Odnośnik do komentarza
Udostępnij na innych stronach

> W lecie pewnie beda plynely oraz piszczaly na kazdym rondzie. Nie ma gum, ktore tak samo dobrze

> zachowuja sie przy -20 co i przy +40 stopniach C.

potwierdzam, miałem wielosezonowe w Camry i na każdym nieco ostrzejszym zakręcie strach w oczach i to pływanie zlosnik.gif zmieniłem je dość szybko

Odnośnik do komentarza
Udostępnij na innych stronach

> Uwierz, ze nie trzeba robic wyscigow zeby piszczaly na rondach czy skretach na skrzyzowaniach.

> Mialem okazje pojezdzic na GoodYear'ach, modelu nie pamietam. W zimie jakos jeszcze sobie radzily,

> ale bez rewelacji, natomiast w upalne letnie dni bylo tragicznie, plynely i piszczaly.

Vector

Odnośnik do komentarza
Udostępnij na innych stronach

> Przyznać się,kto jezdzi na wielosezonowych? Mój ojciec jezdzi tylko na całorocznych a teraz na

> Falken AS200 i trzeba powiedzieć że opona jest rewelacyjna.Wygląda jak typowa zimówka i w

> zimie zachowuje się jak zimowa.Teraz jest ciepło 12C słońce grzeje i opona bardzo dobrze się

> sprawuje.Dzisiaj pojezdziłem ostro i jestem mile zaskoczony zachowaniem tej opony.Guma w

> dotyku jest miękka ale dobrze się trzyma na suchym.Jestem mile zaskoczony.W tej chwili moje

> letnie falkeny są już na wykończeniu i na jesień mam zamiar kupić te falkeny do swojego

> pojazdu.

poczekaj na temperatury 35 oC na słońcu to opona będzie miała 60?

Odnośnik do komentarza
Udostępnij na innych stronach

> W lecie pewnie beda plynely oraz piszczaly na kazdym rondzie.

Wiesz, do WRC ani nawet RSMP to one się nie nadają, ale w codziennej eksploatacji naprawdę dają radę.

W przeciętnym aucie, które ma ok. 100 KM, w ruchu na drogach publicznych mi Navigator 2 zupełnie wystarcza.

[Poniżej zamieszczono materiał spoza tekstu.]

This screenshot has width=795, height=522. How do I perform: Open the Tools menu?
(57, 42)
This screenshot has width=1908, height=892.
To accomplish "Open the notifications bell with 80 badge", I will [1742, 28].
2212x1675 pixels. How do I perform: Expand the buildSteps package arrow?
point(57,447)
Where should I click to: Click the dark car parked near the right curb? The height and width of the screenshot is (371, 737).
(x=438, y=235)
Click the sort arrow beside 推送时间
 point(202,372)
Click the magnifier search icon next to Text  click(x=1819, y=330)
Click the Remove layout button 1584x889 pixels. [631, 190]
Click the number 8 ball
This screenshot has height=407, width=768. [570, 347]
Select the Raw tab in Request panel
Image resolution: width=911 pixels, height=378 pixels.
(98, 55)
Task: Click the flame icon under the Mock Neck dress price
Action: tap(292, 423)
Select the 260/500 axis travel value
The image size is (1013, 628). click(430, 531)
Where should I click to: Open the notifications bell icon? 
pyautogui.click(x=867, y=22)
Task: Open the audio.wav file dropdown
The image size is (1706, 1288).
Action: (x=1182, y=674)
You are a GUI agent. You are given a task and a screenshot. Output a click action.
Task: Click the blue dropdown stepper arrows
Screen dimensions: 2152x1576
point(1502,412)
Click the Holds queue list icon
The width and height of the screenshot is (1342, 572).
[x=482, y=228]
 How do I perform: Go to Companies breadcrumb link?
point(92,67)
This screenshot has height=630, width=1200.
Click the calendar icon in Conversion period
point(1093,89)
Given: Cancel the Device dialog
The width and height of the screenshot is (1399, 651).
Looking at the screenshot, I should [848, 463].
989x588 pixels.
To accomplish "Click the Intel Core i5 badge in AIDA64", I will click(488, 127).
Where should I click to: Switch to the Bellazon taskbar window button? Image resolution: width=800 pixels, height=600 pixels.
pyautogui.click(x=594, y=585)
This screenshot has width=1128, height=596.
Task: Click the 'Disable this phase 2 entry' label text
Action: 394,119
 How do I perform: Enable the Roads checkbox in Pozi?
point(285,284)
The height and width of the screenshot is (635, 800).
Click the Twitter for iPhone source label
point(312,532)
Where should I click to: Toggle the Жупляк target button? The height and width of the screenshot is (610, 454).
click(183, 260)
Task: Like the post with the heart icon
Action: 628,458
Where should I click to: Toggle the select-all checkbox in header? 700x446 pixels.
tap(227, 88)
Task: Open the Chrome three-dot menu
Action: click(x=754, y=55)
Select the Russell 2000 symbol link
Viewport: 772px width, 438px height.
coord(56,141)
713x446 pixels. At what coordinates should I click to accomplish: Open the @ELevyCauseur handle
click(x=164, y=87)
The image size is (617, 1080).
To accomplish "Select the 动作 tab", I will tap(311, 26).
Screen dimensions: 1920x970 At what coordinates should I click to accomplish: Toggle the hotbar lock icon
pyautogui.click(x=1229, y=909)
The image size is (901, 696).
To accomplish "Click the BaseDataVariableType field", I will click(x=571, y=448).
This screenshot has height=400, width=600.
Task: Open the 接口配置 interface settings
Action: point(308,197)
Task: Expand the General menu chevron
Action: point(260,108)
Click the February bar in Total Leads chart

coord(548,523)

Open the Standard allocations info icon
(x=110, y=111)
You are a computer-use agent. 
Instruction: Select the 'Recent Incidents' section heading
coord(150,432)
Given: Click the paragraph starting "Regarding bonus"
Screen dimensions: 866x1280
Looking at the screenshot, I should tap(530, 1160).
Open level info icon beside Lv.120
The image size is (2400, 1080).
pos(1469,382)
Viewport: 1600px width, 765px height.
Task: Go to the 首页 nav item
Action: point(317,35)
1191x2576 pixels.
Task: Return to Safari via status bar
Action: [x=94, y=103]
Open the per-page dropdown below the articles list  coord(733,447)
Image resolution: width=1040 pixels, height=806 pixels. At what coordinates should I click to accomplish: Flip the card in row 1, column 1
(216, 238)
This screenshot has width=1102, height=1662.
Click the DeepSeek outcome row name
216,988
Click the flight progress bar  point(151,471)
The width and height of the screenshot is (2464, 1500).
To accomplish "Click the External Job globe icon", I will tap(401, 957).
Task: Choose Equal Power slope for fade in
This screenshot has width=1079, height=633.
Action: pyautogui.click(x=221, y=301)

Jak chcę pojeździć na czas i poślizgać się na zakrętach - idę na gokarty.

Odnośnik do komentarza
Udostępnij na innych stronach

Byly na Oplu Combo o mocy 75KM, wiec takie auto nie nadaje sie do sportowej jazdy zlosnik.gif

A co gdy jest potrzeba naglego hamowania, ominiecia przeszkody?? W takich sytuacjach potrzebne sa dobre opony, a nie dziadowstwo. Jak cos jest do wszystkiego, to jest do niczego.

Odnośnik do komentarza
Udostępnij na innych stronach

> Przyznać się,kto jezdzi na wielosezonowych?

Ja.

Goodyear vector4seasons- zimą jak każde zimówki nie dają rady na lodzie, latem w największe upały jeżdżą jak zwykła letnia . Wsiadam i jeżdżę - nie zastanawiam się czy jest za zimno czy za ciepło dla opon hehe.gif

Odnośnik do komentarza
Udostępnij na innych stronach

> dobre opony, a nie dziadowstwo. Jak cos jest do wszystkiego, to jest do niczego.

Testy pokazują, że dobra wielosezonówka jest lepsza od złej sezonówki. No ale Ty możesz wierzyć durnym tekstom z reklamy, branża oponiarska się cieszy.

Odnośnik do komentarza
Udostępnij na innych stronach

> Testy pokazują, że dobra wielosezonówka jest lepsza od złej sezonówki. No ale Ty możesz wierzyć

> durnym tekstom z reklamy, branża oponiarska się cieszy.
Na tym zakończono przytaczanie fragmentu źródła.